Ten consecutive patients with cerebral vasospasm treated using TBA were included in this prospective study. Hemodynamically relevant vasospasm was diagnosed using a standardized PW/DW MR imaging protocol. Digital subtraction angiography was used to confirm vasospasm, and TBA was performed to dilate vasospastic arteries. The PW/DW imaging protocol was repeated after TBA. The evaluation of the passage of contrast medium after standardized application using the bolus tracking method allowed for the calculation of the time to peak (TTP) before and after TBA.

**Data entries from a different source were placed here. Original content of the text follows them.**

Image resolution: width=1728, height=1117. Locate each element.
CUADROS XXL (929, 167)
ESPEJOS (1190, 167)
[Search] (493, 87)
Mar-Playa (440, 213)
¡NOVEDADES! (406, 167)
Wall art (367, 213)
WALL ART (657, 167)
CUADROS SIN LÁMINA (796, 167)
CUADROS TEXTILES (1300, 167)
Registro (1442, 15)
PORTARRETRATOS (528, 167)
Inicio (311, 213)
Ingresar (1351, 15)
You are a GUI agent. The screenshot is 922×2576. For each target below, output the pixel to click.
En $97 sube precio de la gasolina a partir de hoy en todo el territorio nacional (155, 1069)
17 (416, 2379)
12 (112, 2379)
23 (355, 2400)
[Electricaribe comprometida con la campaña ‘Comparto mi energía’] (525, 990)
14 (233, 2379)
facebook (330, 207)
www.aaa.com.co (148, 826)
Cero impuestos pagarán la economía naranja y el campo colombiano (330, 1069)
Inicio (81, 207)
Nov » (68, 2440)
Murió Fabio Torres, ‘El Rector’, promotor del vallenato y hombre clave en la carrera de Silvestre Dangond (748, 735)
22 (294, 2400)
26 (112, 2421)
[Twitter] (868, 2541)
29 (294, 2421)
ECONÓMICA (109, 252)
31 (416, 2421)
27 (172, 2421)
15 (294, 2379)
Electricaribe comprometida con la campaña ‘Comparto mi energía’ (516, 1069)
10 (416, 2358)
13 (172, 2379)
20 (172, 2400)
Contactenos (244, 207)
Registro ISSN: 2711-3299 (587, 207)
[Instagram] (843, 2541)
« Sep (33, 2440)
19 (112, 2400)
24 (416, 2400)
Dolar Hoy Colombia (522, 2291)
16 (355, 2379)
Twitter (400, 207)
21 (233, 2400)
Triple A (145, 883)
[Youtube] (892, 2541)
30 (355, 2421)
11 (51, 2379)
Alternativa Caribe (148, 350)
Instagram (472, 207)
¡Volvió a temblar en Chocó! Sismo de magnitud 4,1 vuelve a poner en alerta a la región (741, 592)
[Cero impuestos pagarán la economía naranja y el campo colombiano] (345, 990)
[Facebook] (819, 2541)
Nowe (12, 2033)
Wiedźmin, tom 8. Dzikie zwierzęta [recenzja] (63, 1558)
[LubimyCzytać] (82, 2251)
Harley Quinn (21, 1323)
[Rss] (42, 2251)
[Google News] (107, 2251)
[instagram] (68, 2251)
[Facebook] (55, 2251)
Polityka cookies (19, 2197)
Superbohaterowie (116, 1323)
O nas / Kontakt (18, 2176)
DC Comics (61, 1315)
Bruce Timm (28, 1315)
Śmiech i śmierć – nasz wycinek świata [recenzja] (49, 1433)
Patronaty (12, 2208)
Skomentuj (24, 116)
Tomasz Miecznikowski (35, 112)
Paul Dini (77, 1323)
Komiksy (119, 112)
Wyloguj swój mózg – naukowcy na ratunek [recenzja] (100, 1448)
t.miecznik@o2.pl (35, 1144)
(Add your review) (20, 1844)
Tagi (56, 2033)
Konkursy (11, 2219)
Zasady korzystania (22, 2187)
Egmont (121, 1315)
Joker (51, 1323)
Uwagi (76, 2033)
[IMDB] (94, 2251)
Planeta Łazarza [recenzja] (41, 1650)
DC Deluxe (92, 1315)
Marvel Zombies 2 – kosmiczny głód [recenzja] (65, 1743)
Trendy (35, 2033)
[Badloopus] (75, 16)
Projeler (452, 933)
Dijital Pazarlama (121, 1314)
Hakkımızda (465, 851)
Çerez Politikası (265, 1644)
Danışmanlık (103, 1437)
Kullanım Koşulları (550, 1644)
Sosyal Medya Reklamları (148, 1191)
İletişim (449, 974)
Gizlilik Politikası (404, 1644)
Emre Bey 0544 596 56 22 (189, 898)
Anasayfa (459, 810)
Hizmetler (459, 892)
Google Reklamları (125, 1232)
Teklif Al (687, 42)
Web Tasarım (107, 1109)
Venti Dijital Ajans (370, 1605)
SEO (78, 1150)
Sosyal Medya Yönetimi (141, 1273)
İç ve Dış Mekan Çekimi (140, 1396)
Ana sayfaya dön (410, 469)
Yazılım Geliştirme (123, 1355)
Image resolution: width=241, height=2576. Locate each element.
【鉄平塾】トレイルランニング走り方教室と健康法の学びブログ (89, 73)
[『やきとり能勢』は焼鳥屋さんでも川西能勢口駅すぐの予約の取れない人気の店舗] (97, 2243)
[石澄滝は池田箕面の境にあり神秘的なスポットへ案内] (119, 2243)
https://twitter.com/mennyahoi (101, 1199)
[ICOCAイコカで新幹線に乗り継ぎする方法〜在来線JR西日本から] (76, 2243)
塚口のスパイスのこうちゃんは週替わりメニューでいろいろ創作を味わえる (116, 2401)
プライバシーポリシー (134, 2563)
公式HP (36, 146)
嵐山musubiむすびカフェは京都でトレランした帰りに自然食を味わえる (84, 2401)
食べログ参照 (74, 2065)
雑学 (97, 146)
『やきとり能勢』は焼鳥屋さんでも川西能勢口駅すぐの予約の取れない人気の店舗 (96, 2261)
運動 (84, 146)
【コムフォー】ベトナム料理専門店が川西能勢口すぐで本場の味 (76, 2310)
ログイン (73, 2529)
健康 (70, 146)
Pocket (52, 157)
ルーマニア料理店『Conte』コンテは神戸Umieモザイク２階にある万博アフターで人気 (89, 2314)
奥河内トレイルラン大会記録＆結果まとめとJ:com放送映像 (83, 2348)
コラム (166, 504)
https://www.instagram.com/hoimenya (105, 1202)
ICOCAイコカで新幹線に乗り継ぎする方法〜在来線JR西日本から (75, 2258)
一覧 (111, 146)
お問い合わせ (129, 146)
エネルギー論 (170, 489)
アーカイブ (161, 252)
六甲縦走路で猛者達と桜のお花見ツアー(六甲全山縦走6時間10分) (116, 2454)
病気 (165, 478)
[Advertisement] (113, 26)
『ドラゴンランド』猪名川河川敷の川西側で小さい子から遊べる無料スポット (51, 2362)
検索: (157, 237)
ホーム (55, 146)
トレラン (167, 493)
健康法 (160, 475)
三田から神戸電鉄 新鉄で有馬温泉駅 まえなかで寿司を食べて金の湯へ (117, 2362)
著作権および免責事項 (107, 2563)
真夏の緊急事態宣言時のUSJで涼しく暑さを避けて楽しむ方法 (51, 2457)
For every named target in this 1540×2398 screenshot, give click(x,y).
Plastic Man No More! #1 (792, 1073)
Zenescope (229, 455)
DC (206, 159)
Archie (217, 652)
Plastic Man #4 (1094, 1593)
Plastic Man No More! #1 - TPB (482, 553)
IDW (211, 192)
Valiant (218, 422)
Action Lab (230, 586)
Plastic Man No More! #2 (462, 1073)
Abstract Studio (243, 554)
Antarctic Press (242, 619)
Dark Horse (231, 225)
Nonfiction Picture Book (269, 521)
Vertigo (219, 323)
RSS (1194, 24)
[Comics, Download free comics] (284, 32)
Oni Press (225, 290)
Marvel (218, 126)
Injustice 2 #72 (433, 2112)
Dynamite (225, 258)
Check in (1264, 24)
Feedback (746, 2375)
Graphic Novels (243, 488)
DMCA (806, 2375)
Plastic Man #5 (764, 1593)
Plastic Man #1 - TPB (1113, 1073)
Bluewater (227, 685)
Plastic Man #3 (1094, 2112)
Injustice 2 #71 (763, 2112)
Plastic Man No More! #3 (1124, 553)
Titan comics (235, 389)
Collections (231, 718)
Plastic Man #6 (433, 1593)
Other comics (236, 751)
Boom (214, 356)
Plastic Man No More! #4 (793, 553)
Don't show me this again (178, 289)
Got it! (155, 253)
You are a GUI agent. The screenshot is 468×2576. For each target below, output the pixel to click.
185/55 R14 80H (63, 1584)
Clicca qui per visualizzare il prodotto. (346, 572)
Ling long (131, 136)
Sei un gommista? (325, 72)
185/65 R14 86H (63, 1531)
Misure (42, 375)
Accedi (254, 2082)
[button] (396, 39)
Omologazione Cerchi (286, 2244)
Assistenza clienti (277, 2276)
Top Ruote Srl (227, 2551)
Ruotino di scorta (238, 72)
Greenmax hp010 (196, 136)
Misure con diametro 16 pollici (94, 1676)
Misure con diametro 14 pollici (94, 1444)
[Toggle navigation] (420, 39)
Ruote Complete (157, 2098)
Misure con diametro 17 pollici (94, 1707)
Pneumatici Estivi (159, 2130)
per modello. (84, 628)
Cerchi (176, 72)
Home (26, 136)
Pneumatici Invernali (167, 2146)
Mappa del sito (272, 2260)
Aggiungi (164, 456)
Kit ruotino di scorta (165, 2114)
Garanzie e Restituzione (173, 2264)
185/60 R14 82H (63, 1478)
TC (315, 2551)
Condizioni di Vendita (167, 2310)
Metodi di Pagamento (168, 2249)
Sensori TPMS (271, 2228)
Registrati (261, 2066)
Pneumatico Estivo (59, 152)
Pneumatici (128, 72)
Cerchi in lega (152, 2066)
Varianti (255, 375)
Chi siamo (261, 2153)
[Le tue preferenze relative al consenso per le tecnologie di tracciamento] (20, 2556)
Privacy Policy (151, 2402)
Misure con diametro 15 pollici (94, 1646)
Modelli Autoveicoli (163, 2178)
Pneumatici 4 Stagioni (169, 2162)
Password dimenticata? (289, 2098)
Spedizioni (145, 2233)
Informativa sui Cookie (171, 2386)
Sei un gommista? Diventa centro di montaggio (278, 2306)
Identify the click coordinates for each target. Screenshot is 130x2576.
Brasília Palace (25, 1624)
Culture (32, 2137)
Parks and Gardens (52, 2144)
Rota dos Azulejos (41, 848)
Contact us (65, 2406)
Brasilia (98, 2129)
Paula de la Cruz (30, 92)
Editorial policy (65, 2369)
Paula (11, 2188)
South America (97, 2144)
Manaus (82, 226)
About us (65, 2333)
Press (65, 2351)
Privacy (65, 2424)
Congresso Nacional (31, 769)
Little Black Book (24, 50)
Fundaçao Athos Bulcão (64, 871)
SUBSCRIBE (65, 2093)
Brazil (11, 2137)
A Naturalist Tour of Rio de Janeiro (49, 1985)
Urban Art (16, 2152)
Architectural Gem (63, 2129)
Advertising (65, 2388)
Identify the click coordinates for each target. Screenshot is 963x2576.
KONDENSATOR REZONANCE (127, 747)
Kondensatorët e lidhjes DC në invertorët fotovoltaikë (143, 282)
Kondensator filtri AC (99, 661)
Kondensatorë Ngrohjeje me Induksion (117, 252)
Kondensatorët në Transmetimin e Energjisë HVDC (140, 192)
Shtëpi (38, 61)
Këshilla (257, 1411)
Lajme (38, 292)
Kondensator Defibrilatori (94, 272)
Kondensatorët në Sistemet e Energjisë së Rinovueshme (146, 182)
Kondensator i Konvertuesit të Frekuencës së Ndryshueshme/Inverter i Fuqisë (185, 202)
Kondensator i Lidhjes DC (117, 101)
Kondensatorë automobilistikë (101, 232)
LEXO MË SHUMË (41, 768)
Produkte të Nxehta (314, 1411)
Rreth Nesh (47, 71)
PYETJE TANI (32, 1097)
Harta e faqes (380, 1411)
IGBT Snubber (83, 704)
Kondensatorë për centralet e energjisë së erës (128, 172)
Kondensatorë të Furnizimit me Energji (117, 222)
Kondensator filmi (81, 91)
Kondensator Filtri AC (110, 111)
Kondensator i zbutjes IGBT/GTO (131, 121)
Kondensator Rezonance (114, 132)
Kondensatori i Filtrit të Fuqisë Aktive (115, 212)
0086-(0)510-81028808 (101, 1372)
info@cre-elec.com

Tissue at risk was defined based on perfusion delays in individual vessel territories compared with those in reference territories. In cases with proximal focal vasospasm, TBA could dilate spastic arteries. Follow-up PW/DW MR imaging showed the disappearance of, or a decrease in, the mismatch. A TBA-induced reduction in the perfusion delay of 6.2 ± 1 seconds (mean ± standard error of the mean) to 1.5 ± 0.45 seconds resulted in the complete prevention of infarction; a reduction in the delay of 6.2 ± 2.7 to 4.1 ± 1.9 seconds resulted in the preservation of those brain tissue parts having only small infarcts in the vessel territories. Without TBA, however, the perfusion delay remained or even increased (11.1 ± 3.7 seconds), and the complete infarction of a territory occurred.

Conclusions

Angioplasty of vasospastic arteries leads to hemodynamic effects that can be quantified using PW/DW MR imaging. In cases of a severe PW/DW imaging mismatch successful TBA improved tissue perfusion and prevented cerebral infarction. The clinical significance of PW/DW MR imaging and the concept of tissue at risk is shown by cerebral infarction in vessels not accessible by TBA.